Quando Tris arrivò alla villetta, mancavano pochi minuti alle due del pomeriggio e un sole pallido, ma abbastanza caldo, allungava i suoi raggi fino alle pietre di quella stradicciola, passando attraverso i rami degli alberi che circondavano la casa. La ragazza rimase un po’ indietro, guardando se qualcuno la aspettava. Non c’era nessuno sulla porta, eccetto suo nonno, che sotto il portico stava sulla sedia a dondolo a fumare la pipa di legno scuro in tutta tranquillità. Sollevando il trolley da terra, Tris si avvicinò ancora un po’ alla casa, sempre di soppiatto, non volendo che qualcuno s’accorgesse di lei. Ma Shakespeare, seduto composto accanto alla sedia sotto al portico, sembrava aver sentito i suoi passi sul sentiero. Infatti partì in corsa verso di lei, frenando a poco meno di un metro dalla ragazza, per poi tirarla per i pantaloni della salopette, trascinandola fuori dal suo nascondiglio.
“Shakespeare!” protestò Tris, costretta dal cane a raggiungere il portico della villetta.
“Beatrice!” esclamò il signore anziano, alzandosi dalla sedia con molta più agilità di quella di cui si riteneva capace. “sei arrivata, finalmente!”
“nonno!!!” e la ragazza si fiondò tra le braccia dell’uomo, stringendolo forte, respirando forte l’odore di tabacco dalla sua camicia a quadri.
“la nonna ti ha preparato il pasticcio! E sarà bene entrare, io sto morendo di fame!” Richard Fairfox aprì la porta di casa proprio nel momento in cui sua moglie Emily faceva lo stesso dall’interno, ritrovandosi con l’uscio spalancato quasi sul naso. Per un momento di sbalordimento guardò i due sul portico con gli occhi spalancati, ma poi piegò le labbra in un gran sorriso, protendendo le bracci averso Tris.
“Beatrice, tesoro!” e la ragazza si ritrovò nel cerchio strettissimo delle braccia della nonna, con il grembiule allacciato fino al collo e il suo solito profumo al mughetto che le solleticava il naso.

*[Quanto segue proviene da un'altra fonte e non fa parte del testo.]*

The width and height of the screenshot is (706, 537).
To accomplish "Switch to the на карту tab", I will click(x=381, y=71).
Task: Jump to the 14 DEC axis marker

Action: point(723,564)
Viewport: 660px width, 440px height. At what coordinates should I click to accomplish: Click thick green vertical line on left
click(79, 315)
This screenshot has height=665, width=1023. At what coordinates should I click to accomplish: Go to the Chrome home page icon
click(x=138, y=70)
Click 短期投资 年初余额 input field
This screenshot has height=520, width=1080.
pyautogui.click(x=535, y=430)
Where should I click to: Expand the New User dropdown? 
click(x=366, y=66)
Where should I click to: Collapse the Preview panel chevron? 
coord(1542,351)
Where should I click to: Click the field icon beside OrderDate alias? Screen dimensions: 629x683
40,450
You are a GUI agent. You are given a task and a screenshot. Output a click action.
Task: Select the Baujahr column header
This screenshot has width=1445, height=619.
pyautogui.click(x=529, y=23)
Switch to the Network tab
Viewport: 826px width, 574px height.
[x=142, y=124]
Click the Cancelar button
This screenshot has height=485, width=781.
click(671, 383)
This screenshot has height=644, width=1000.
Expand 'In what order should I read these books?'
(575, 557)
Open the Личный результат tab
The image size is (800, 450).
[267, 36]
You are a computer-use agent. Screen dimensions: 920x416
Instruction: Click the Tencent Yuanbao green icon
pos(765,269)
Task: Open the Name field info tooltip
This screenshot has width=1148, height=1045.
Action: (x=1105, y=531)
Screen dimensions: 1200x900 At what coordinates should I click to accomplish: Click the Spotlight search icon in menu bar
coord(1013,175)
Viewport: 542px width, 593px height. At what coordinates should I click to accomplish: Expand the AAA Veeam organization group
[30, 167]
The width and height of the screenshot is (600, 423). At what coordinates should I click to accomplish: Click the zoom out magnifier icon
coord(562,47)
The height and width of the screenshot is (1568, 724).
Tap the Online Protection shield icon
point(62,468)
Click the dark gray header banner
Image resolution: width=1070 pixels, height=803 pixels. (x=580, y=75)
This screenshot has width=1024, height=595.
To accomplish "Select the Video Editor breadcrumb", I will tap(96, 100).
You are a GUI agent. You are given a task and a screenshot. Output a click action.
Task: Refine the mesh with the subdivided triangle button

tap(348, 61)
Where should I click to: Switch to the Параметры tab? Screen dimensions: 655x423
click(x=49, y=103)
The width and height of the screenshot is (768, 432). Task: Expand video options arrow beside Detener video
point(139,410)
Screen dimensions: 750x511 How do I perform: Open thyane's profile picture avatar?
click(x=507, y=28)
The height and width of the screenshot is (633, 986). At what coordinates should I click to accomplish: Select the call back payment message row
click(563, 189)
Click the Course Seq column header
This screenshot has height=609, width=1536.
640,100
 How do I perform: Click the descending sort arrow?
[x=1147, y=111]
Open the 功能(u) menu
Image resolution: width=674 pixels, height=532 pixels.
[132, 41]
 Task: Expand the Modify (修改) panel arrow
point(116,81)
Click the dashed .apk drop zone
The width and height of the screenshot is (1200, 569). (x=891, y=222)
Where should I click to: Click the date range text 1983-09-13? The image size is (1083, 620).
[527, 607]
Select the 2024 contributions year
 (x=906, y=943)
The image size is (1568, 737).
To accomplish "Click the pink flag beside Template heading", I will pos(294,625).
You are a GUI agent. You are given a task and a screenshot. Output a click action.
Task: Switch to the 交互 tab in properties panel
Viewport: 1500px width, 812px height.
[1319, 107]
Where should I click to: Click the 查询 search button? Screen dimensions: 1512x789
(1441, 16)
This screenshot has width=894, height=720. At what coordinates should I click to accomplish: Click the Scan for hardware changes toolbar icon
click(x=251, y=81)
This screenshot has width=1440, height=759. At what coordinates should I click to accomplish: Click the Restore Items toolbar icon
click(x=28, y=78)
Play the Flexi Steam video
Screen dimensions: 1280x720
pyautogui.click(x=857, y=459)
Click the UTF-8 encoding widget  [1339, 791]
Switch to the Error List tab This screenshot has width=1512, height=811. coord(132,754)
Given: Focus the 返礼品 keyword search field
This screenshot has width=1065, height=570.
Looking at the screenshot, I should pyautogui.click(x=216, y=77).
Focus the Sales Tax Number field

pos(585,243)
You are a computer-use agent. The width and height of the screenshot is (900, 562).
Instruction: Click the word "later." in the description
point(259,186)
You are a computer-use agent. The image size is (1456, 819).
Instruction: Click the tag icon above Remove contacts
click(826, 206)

“nonna.. come sono contenta di vederti!!” Tris non si era resa conto di quanto i suoi nonni le fossero mancati. E di quanto quella casa le era mancata e di quanto…
“Tris.” La voce di suo padre echeggiò attraverso al corridoio, arrivando svelta alle orecchie della ragazza, che si staccò dall’abbraccio della nonna, rimanendo ferma di fronte alla figura di Albert. L’espressione era quella di quando lei era partita, il primo giorno di scuola. Seria, decisa, dispiaciuta, ma orgogliosa. Ma adesso un sorriso gli increspava gli angoli delle labbra, distendendo quei lineamenti duri tipici del Galles. I capelli neri cominciavano a riportare riflessi argentati, ma gli occhi verdi rimanevano sempre lucenti e giovani. Suo padre era un bell’uomo. Questo l’aveva sempre pensato. Ed era felice di come l’aveva sempre visto. Era la persona di cui si poteva fidare. Quella che non l’avrebbe mai lasciata. Anche se con tutti i difetti del mondo. Era serio, diligente, ordinato… faceva un po’ paura in realtà, specie agli amici di Tris, ma con lei era tutta un’altra cosa. Ridevano spesso insieme. Andavano a cavallo, parlavano come parlano i migliori amici… e lei trovava sempre saggezza nelle parole di Albert. Come nelle parole di suo nonno, a dir la verità.
Sorridendo azzerò la distanza tra loro, buttando le braccia al collo del padre e stringendo anche lui fortemente a sé.
“ci hai fatto aspettare… stiamo tutti morendo di fame qui dentro! Il profumo del pasticcio ci tenta da mezzogiorno!” Tris rise, scuotendo la testa.
“mi dispiace.. mi sono fermata…a Waterloo Bridge. Non avrei dovuto farvi aspettare tanto”
“Waterloo Bridge, eh?” Richard annuì, portandosi la pipa alla bocca in modo pensieroso. Aggrottò la fronte e poi alzò lo sguardo verso di lei.
“beh, vogliamo metterci a tavola?” Emily sembrava aver colto l’osservazione di Richard, ma non voleva aspettare oltre. Il pranzo era servito.